President Jalal Talabani told AFP he wanted parliament to change the electoral law governing the vote so that the number of seats set aside for minorities, including Christians, and Iraqi expatriates would be tripled.

"The presidential council asked the parliament to increase the percentage of seats for minorities and Iraqis living abroad from five to 15 percent," he said before leaving Iraqi Kurdistan for a state visit to France.

The Sunni vice president Tareq al-Hashemi, part of the three-member council, went further and demanded on state television that the law be changed or he would use his power to veto the vote.

"If the parliament does not correct the rate of representatives (of minorities) I will adopt my veto of the law," Hashemi said.

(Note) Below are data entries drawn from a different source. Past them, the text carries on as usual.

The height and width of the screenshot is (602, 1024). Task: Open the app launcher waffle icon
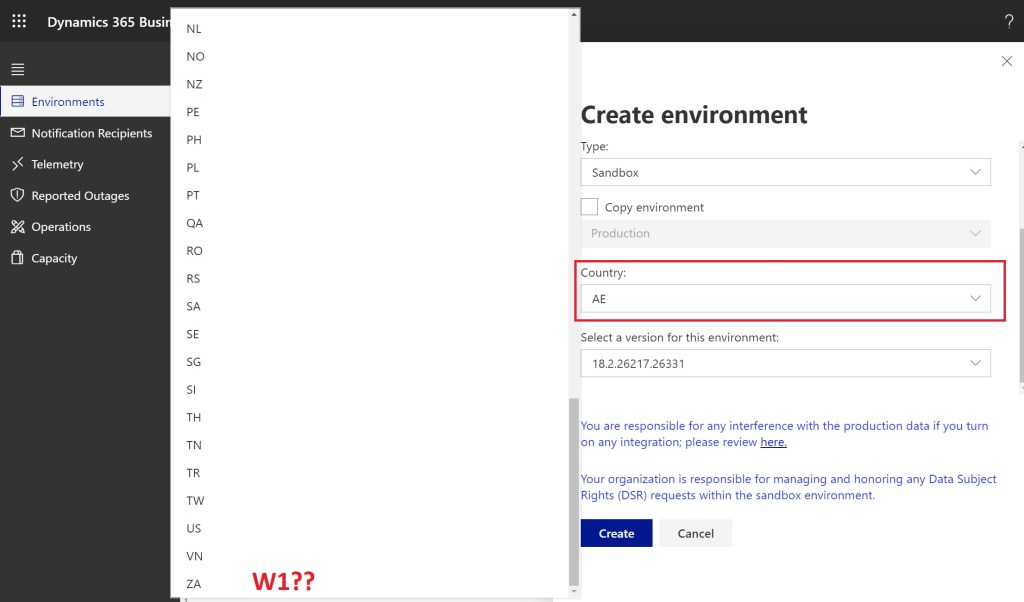coord(19,21)
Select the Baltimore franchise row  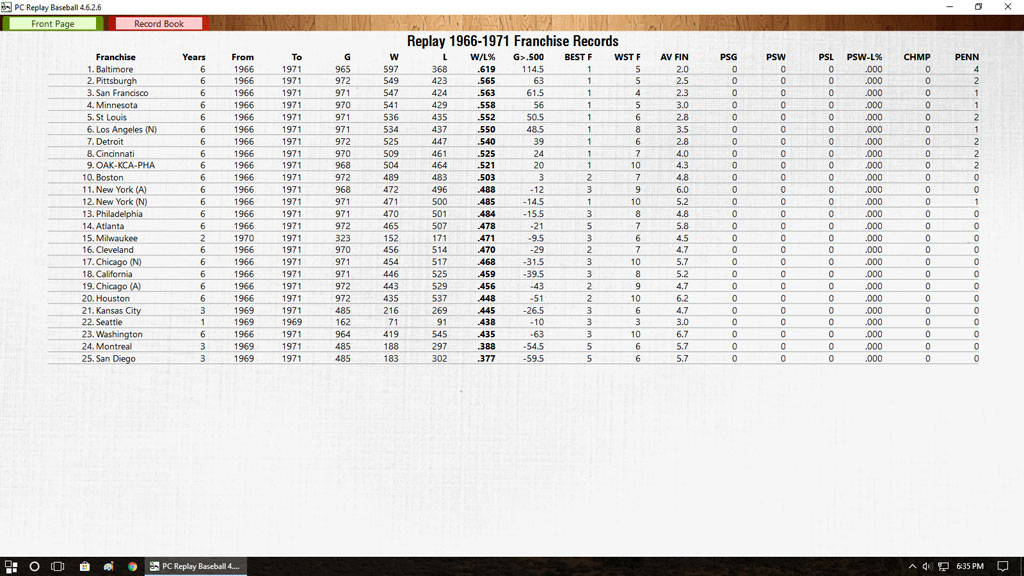(116, 69)
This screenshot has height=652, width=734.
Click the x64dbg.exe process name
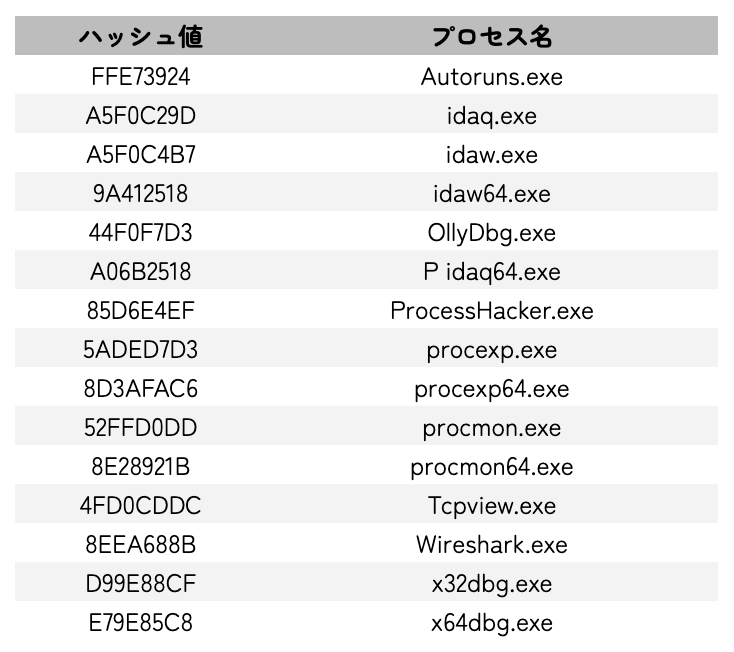(x=492, y=623)
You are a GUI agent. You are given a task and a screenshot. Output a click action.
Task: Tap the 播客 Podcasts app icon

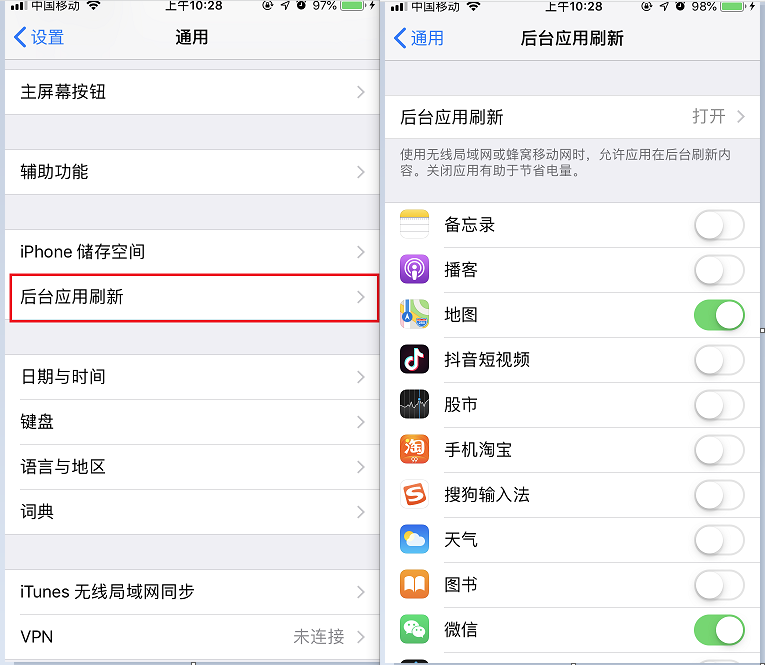pyautogui.click(x=414, y=269)
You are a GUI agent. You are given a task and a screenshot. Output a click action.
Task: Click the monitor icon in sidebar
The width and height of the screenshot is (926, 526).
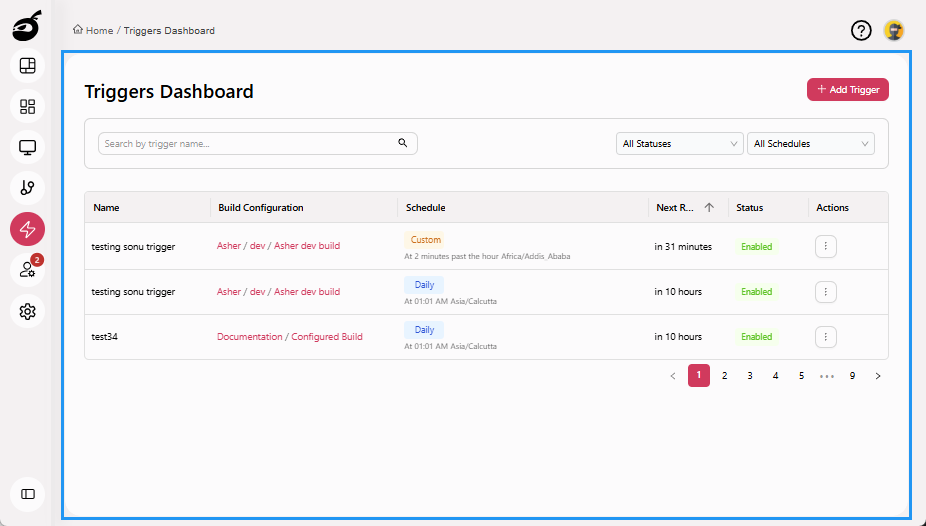(28, 148)
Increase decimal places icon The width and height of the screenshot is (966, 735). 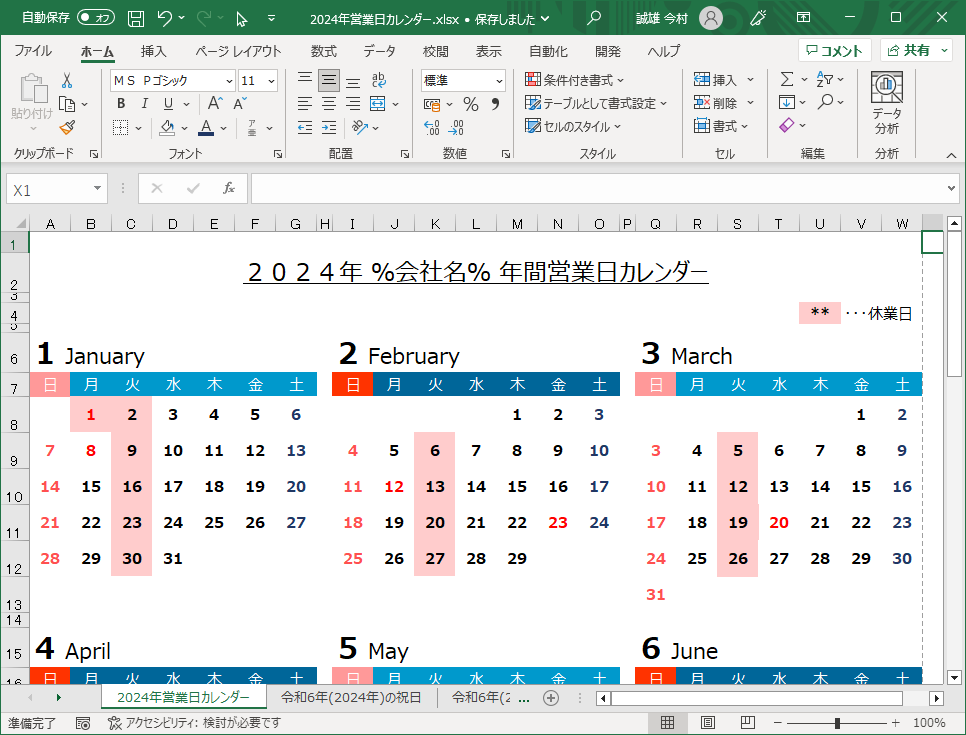431,126
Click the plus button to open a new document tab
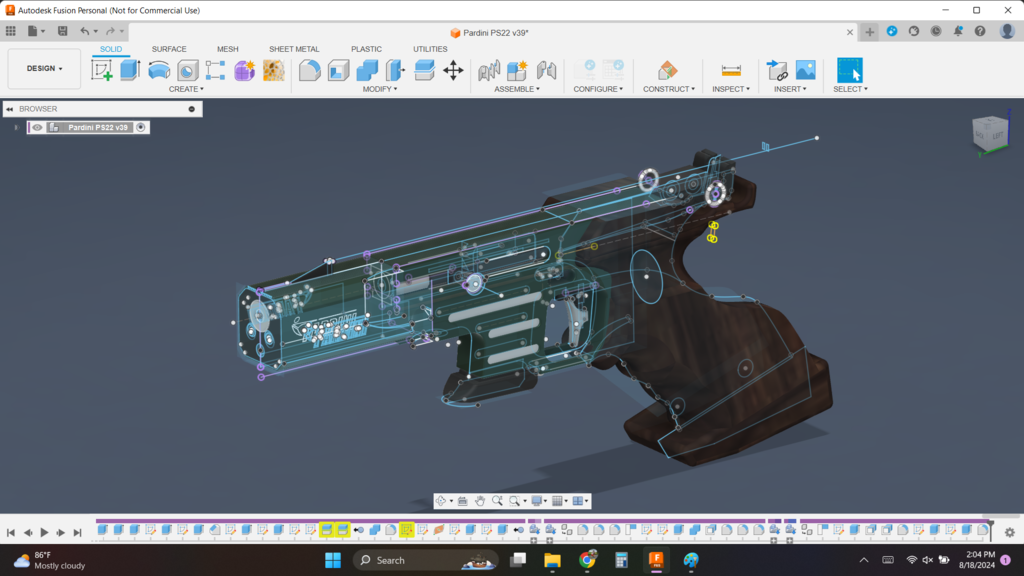The image size is (1024, 576). (868, 31)

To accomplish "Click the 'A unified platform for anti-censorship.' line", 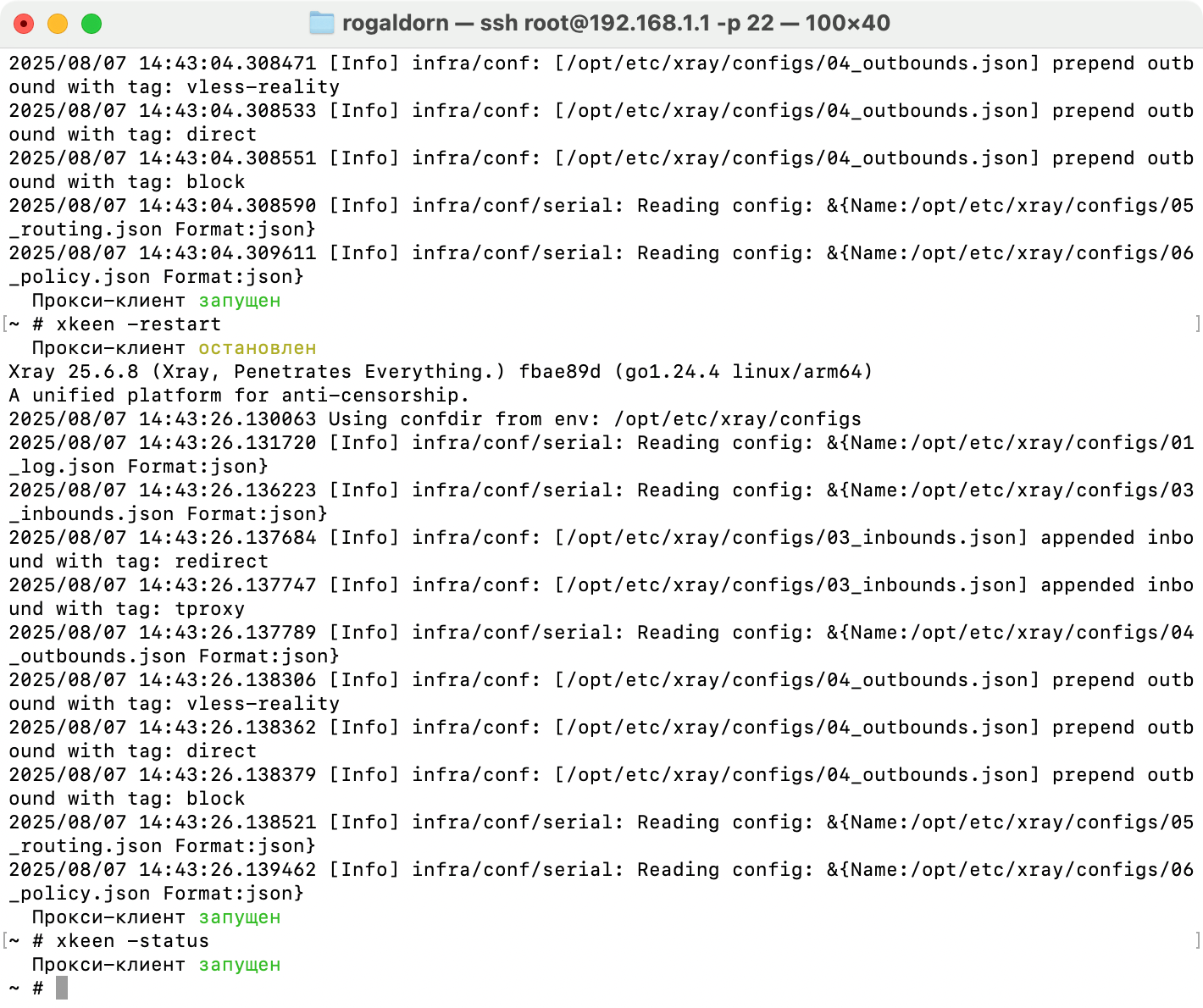I will pos(238,396).
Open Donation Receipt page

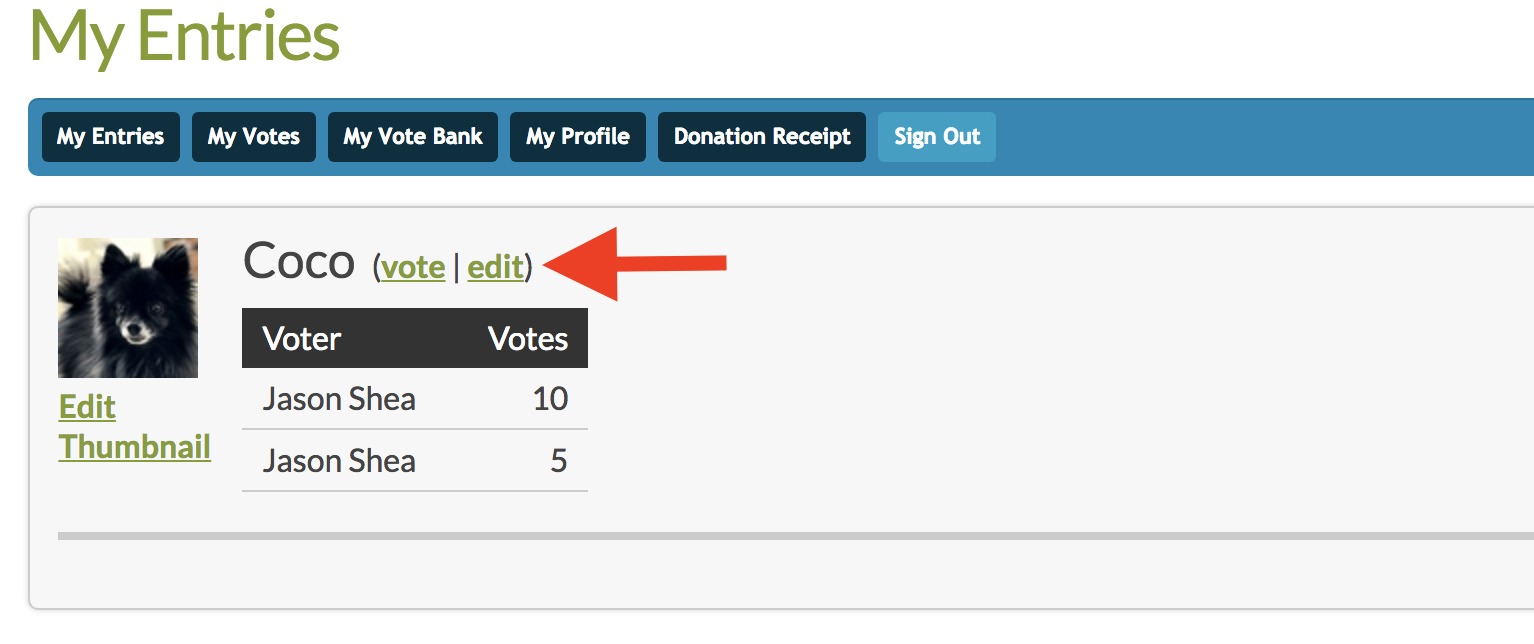click(762, 137)
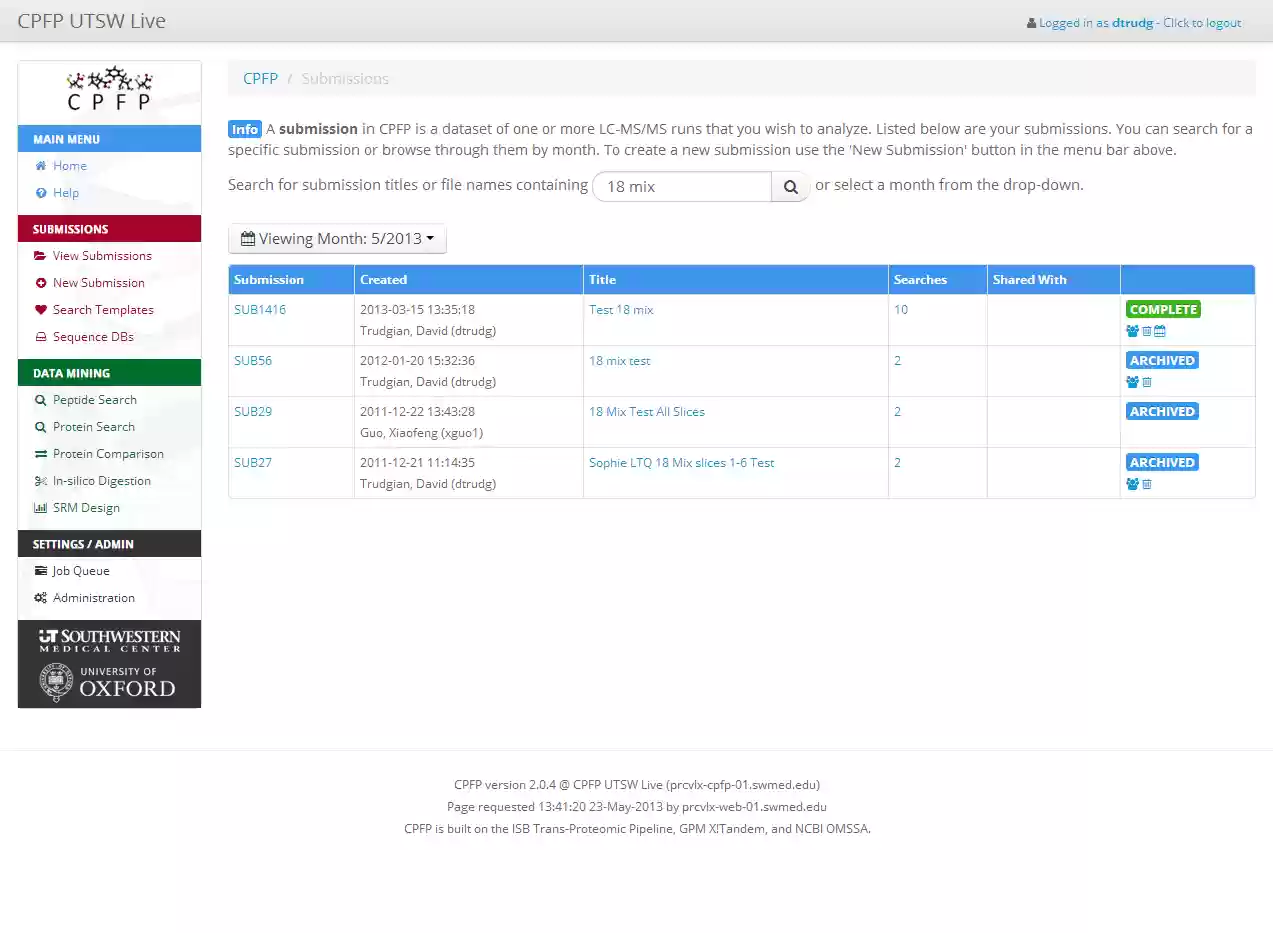The height and width of the screenshot is (933, 1273).
Task: Open Search Templates via the heart icon
Action: [40, 309]
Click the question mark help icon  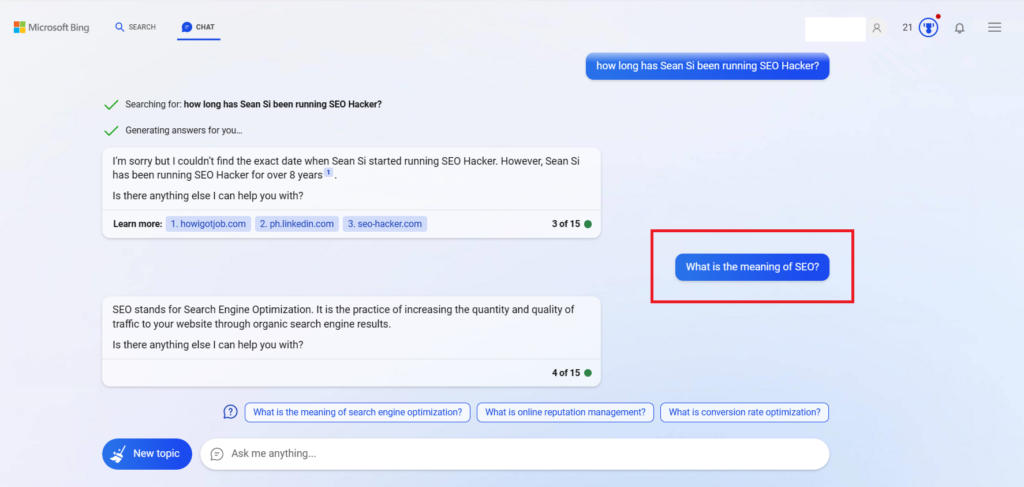pyautogui.click(x=230, y=412)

The current terms of the electoral law guarantee eight seats for Iraq's minorities and eight so-called compensatory seats, which are allocated between citizens living abroad and smaller parties seeking national representation.

The current five percent of seats allocated is a reduction on the 15 percent under the law that governed Iraq's December 2005 general election, the first to take place after the 2003 US-led invasion that ousted Saddam Hussein.

A Hashemi adviser told AFP that the tripling of seats -- from 16 to 48 -- was necessary to promote national reconciliation.

"We have to give real representation to the Iraqis who fled abroad because most of those people were Sunni, or close to the old regime," of Saddam, said Saifaldin Abdul Rahman.

The matter is also considered important to President Talabani, a Kurd, as many of Iraq's minority citizens fled to the autonomous northern region of Kurdistan, during the reign of Saddam, who was executed in December 2006.

Talabani made the request to parliament after receiving a letter from Kurdish MPs, asking him not to approve the electoral law.

"We sent a letter to Mr Talabani to ask him not to ratify the law because the percentage of the seats is not normal," said Kamal Kirkuki, president of the Kurdish parliament, based in the Kurdistan capital Arbil.

"We asked him to ask the Iraqi (Baghdad) parliament to review the law."